De lente is pas echt in het land als de tuinbonen beginnen te groeien. Het is een gevoel dat heel wat moestuiniers zullen delen. We spreken dan niet over groenten die in kassen groeien, maar in open lucht en volle grond. De groente die wat weg heeft van een boontje op steroïden is bij het grote publiek eerder onbekend. Je krijgt het wel eens voorgeschoteld op restaurant, maar er zelf mee aan de slag gaan? Dat blijft nog eerder een uitzondering.
“Tuinbonen staan in mijn ogen symbool voor het begin van het mooie seizoen,” vertelt Nicolas Septon. “Ik ben oprecht blij als onze leveranciers ze kunnen leveren. De redenen waarom ze eerder onbekend zijn, is dat ze toch wat werk vragen. Je hebt een zeker volume nodig om genoeg tuinbonen op je bord te krijgen. Daarom vind je ze ook niet zo vaak in de supermarkt. Diepgevroren wel, ja, maar dat is toch wat anders.”

Wat betekent dat, werkintensief? Wel, je moet de tuinbonen eerst uit de peulen halen, ze vervolgens een dertigtal seconden blancheren en de boon dan uit zijn vliesje duwen. Ze zijn op dat moment al klaar om te eten, al kan je ze gerust nog even op een klein vuurtje verder bereiden met andere smaakmakers. “De naam boon kan sommige mensen afschrikken. Ze denken dan misschien aan dat papperige van witte bonen, die je ook nog eens lang moet koken. Maar dat is dus helemaal niet het geval. Eens ze opgekuist zijn, zijn ze zeer snel klaar. En dan heb je die krokante tuinboon, ietwat vergelijkbaar met een erwtje maar minder zoet. Ze zijn fris en smelten weg in de mond. Voor mij is dat de smaak van de lente. Een smaak die op zich staat, je moet er niet veel mee doen.”
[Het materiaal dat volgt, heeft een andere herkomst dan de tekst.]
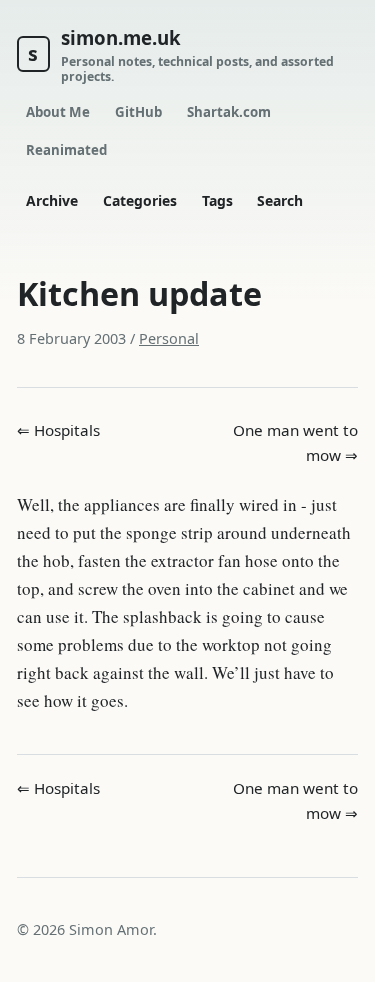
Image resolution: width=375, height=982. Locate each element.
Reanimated (66, 150)
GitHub (138, 112)
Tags (217, 200)
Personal (169, 338)
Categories (140, 200)
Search (280, 200)
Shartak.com (229, 112)
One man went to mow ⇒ (295, 442)
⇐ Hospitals (58, 430)
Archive (52, 200)
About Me (58, 112)
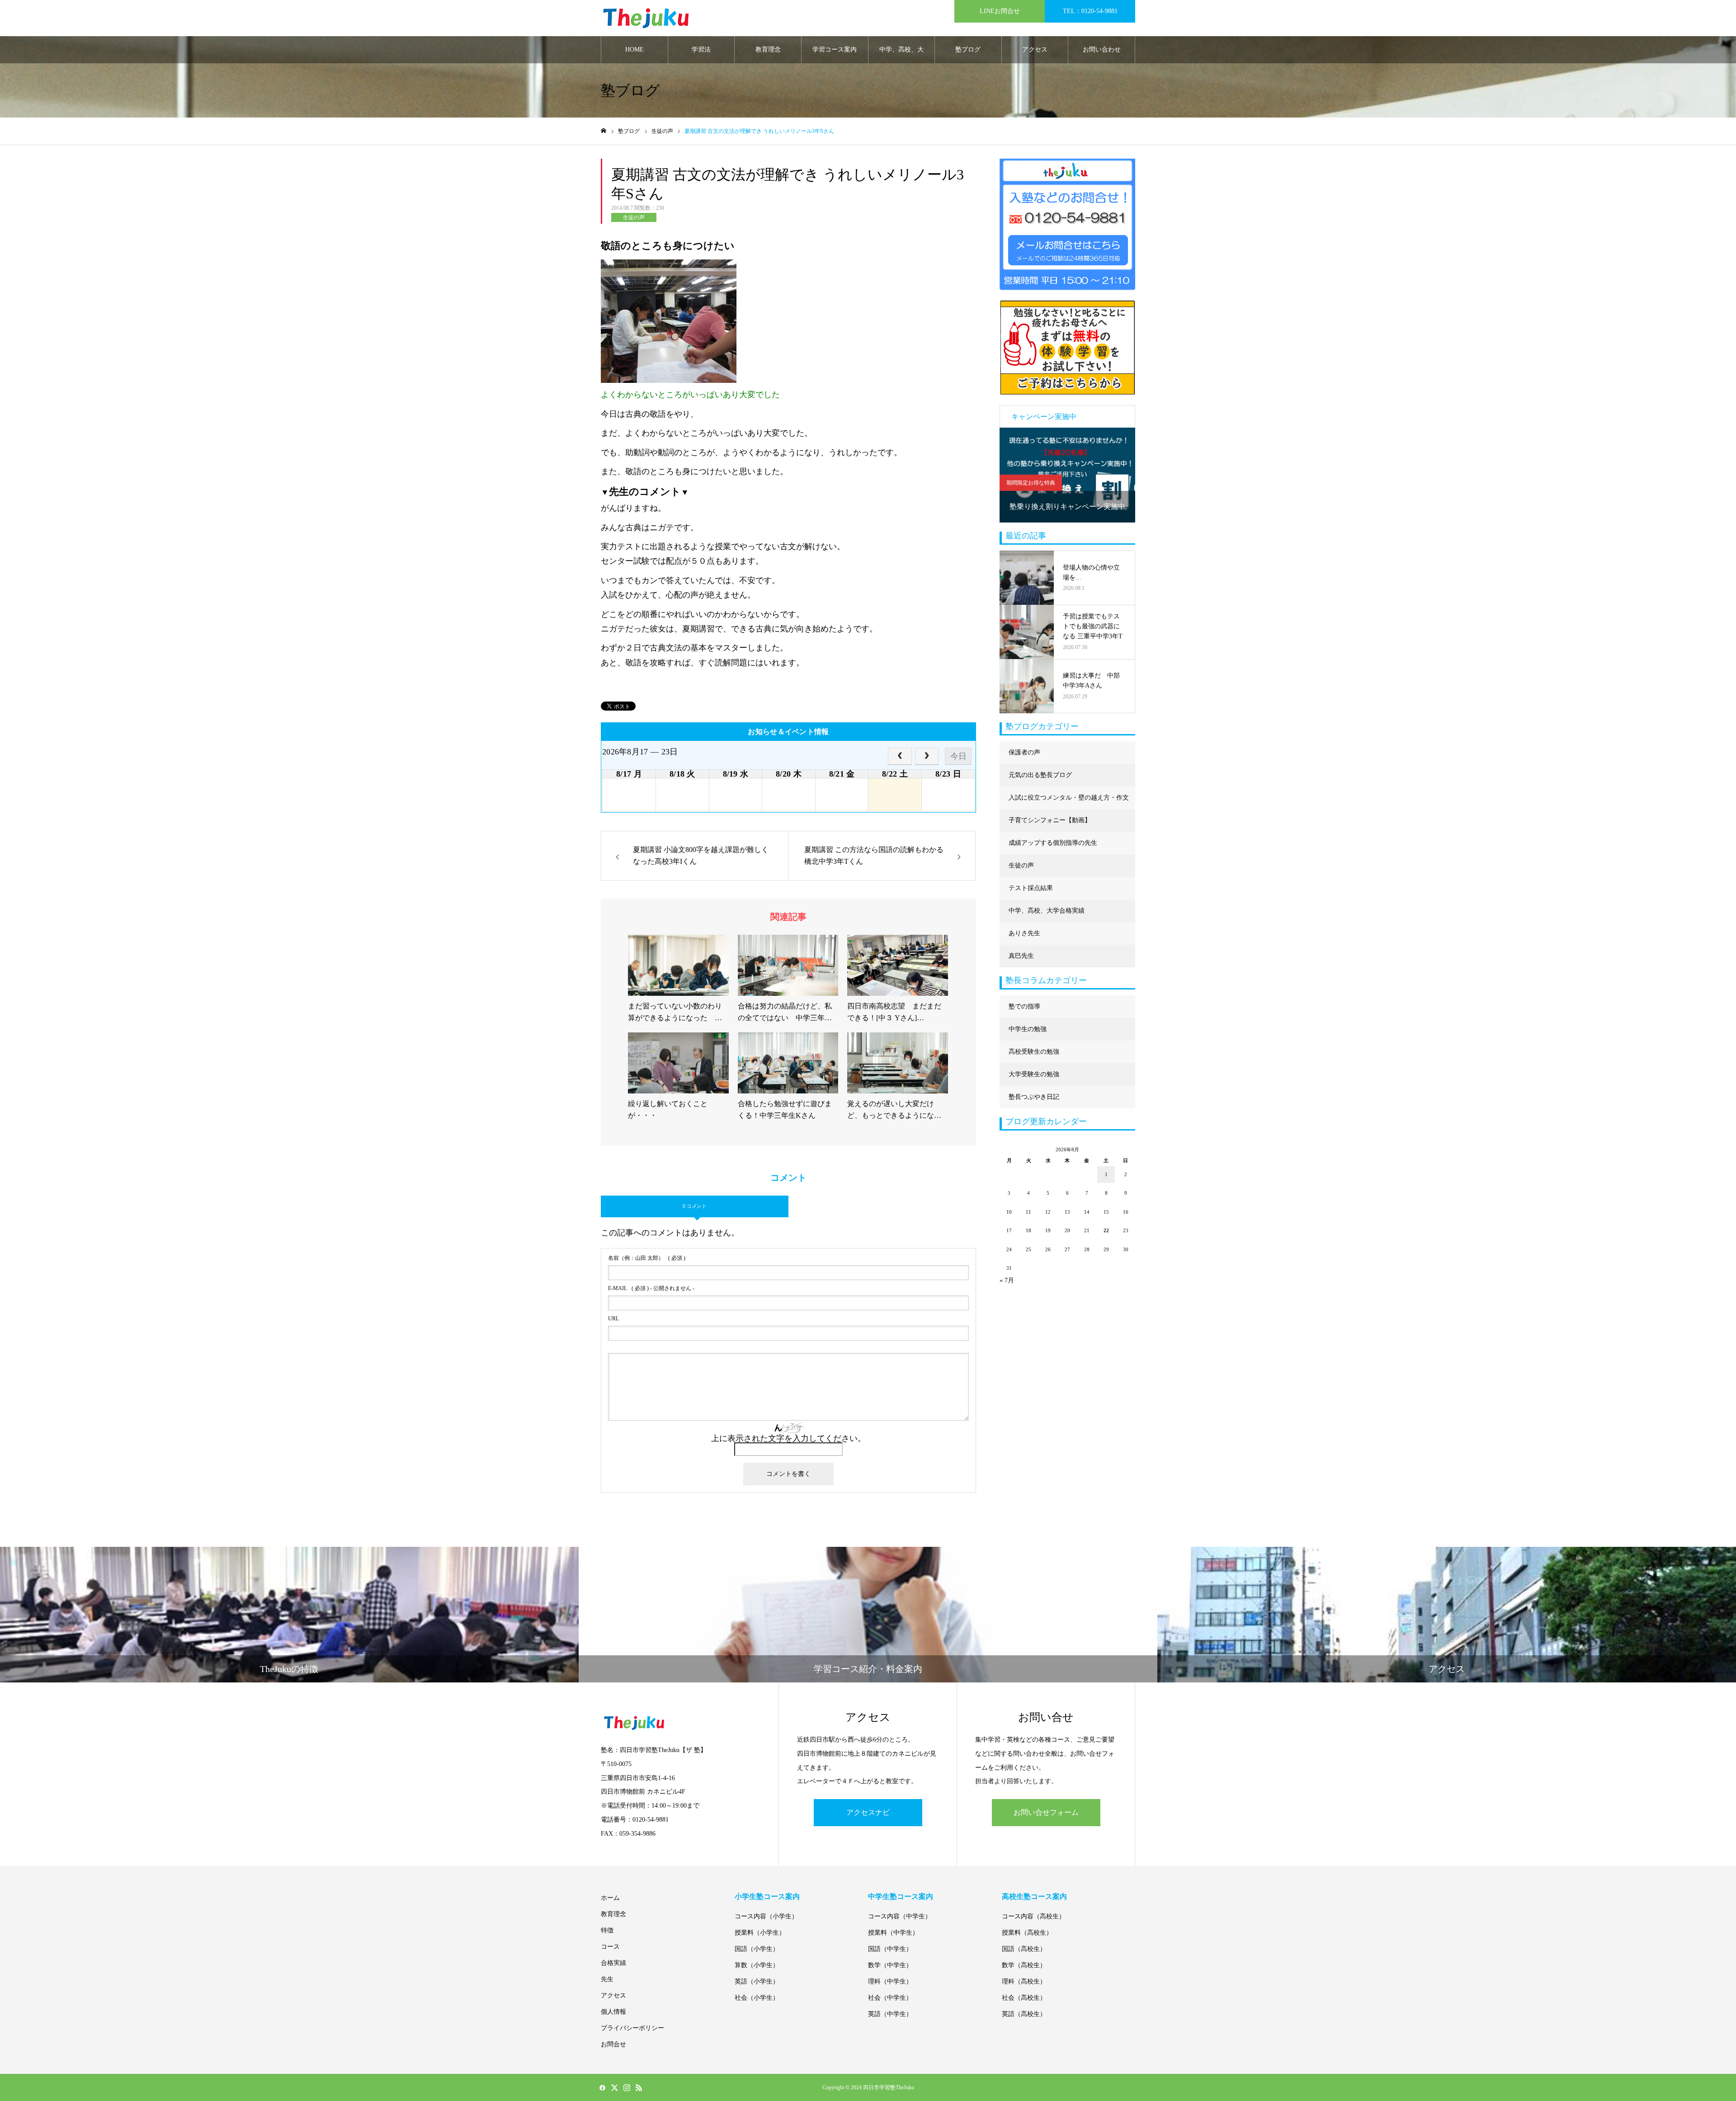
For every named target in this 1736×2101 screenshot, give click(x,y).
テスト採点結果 (1031, 888)
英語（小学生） (757, 1981)
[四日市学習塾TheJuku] (646, 18)
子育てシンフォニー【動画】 (1050, 820)
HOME (634, 49)
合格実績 (613, 1963)
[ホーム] (603, 131)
Wie met tuinbonen vers van de plant werkt, beseft wat voor bijzonder product hij of zij in handen heeft. Ze zijn maar een korte periode beschikbaar, en heeft de moestuinier het ene jaar een overvloed aan tuinbonen, dan kan het het jaar erop veel minder zijn. Bij Sophie & Nicolas wordt dan ook zoveel mogelijk uit de groente gehaald. “Met de peulen gaan we bijvoorbeeld puree maken. Ze blancheren in goed gezouten water, bicarbonaat toevoegen voor de groene kleur, ze mixen en vervolgens door de zeef halen zodat je die vezeltjes niet meer hebt. Je moet wel snel zijn, want ze oxideren nogal snel. Ik weet dat ze de peulen in Portugal bakken, maar ik vind dat te vezelig.”

Door hun beperkte beschikbaarheid gaat chef Septon ze ook niet meteen opleggen. Je gebruikt ze best wanneer ze vers zijn om hun natuurlijke lentesmaken volop te benutten. Hij heeft zo zijn eigen manier om die verder te accentueren. “Momenteel associëren we de zachtheid van tuinbonen aan de friszurigheid van een saus van rabarber, de parfums van geurgeranium en frisse, pittige geitenmelk. Ik serveer tuinbonen ook graag bij kreeft, of in combinatie met kruiden die een fijne anijssmaak hebben.”
“Onze menu’s wijzigen haast wekelijks volgens wat de vier moestuiniers waarmee we smakenwerken kunnen leveren. Op maandag weet ik wat ze de week erna kunnen leveren, en dan ga ik aan het denken. Het kan dus zeker dat we nog met tuinbonen gaan werken, maar dan in andere combinaties. Rabarber gaan we nu bijvoorbeeld voor andere bereidingen gebruiken. Maar wat we er ook mee gaan doen: tuinbonen hebben niet veel chichi nodig. Ze zijn op zich al geweldig lekker.”